The lines below that include the word "Locate" are to be reported.

*** Given information Section Begins ***

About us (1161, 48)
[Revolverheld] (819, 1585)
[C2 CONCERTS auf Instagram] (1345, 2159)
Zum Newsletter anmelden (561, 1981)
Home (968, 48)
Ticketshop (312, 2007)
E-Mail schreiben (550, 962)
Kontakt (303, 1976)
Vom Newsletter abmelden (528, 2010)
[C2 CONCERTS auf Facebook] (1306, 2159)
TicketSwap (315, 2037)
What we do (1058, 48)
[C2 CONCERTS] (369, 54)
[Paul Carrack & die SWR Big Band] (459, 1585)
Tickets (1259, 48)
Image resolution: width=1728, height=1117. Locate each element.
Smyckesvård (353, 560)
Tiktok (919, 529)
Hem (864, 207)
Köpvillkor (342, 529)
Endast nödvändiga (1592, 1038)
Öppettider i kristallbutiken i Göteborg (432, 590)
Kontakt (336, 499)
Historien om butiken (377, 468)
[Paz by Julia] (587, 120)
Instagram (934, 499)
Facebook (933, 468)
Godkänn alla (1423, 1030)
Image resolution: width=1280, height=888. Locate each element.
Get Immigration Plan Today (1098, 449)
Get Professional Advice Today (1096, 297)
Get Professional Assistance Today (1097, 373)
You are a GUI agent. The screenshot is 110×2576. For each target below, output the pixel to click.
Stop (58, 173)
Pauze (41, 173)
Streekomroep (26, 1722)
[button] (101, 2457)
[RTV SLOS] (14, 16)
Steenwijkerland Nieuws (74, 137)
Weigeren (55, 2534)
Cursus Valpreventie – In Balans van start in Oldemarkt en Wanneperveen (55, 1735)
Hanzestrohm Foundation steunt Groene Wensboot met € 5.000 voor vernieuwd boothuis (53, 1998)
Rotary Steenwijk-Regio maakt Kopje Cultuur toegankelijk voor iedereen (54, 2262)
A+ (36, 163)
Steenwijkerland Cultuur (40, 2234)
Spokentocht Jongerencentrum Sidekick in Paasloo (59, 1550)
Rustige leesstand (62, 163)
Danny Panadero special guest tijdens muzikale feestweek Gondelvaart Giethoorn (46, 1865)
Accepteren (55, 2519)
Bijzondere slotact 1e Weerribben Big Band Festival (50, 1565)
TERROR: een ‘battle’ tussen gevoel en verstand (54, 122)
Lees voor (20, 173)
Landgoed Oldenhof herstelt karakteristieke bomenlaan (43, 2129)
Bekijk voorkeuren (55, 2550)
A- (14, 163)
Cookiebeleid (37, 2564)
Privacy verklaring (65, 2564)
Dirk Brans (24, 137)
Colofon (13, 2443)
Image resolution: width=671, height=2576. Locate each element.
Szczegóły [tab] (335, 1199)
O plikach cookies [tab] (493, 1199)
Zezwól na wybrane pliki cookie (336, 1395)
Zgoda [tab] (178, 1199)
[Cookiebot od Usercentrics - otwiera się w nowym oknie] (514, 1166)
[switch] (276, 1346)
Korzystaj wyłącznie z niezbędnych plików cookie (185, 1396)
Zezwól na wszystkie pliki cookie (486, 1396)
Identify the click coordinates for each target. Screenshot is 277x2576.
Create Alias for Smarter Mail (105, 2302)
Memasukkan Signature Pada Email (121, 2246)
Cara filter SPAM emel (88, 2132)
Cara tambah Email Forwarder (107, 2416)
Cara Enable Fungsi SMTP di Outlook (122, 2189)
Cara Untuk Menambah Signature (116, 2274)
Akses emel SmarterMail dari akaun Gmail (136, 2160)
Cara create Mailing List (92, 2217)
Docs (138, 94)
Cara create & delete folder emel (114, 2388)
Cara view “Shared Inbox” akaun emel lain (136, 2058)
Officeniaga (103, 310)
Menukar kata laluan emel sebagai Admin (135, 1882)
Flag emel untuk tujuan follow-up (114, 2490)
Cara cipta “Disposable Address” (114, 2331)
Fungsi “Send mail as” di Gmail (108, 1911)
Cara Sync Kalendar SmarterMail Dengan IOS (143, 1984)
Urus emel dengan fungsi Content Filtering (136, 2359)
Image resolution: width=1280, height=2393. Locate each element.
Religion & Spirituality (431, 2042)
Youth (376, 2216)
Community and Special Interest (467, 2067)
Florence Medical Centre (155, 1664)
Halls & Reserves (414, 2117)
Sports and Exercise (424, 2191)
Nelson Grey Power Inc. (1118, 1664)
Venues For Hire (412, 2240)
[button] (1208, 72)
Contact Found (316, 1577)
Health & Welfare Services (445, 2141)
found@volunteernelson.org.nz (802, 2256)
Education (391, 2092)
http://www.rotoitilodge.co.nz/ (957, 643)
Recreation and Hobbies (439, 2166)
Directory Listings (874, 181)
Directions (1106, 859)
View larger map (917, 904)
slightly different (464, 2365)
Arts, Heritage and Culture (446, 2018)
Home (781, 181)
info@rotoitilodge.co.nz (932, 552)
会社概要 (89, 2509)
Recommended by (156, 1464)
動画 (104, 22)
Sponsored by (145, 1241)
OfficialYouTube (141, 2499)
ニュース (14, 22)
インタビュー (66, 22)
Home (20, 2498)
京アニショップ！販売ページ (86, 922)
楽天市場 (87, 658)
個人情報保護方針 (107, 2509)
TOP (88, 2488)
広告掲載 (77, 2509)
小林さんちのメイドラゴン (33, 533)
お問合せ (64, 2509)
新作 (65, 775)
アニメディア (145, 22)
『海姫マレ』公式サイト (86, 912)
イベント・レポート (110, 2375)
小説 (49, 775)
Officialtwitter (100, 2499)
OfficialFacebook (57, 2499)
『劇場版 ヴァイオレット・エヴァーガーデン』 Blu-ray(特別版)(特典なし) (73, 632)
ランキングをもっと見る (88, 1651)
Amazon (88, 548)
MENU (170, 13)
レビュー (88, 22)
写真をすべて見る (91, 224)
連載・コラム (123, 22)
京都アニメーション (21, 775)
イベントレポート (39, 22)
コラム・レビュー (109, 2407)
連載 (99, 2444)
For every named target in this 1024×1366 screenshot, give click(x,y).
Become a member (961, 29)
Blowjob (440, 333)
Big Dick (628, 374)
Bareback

*** Given information Section Ends ***

## [Answer section]
Image resolution: width=1728, height=1117. Locate each element.
Image resolution: width=1280, height=888. Locate each element.
Image resolution: width=671, height=2576. Locate each element.
Image resolution: width=1280, height=2393. Locate each element.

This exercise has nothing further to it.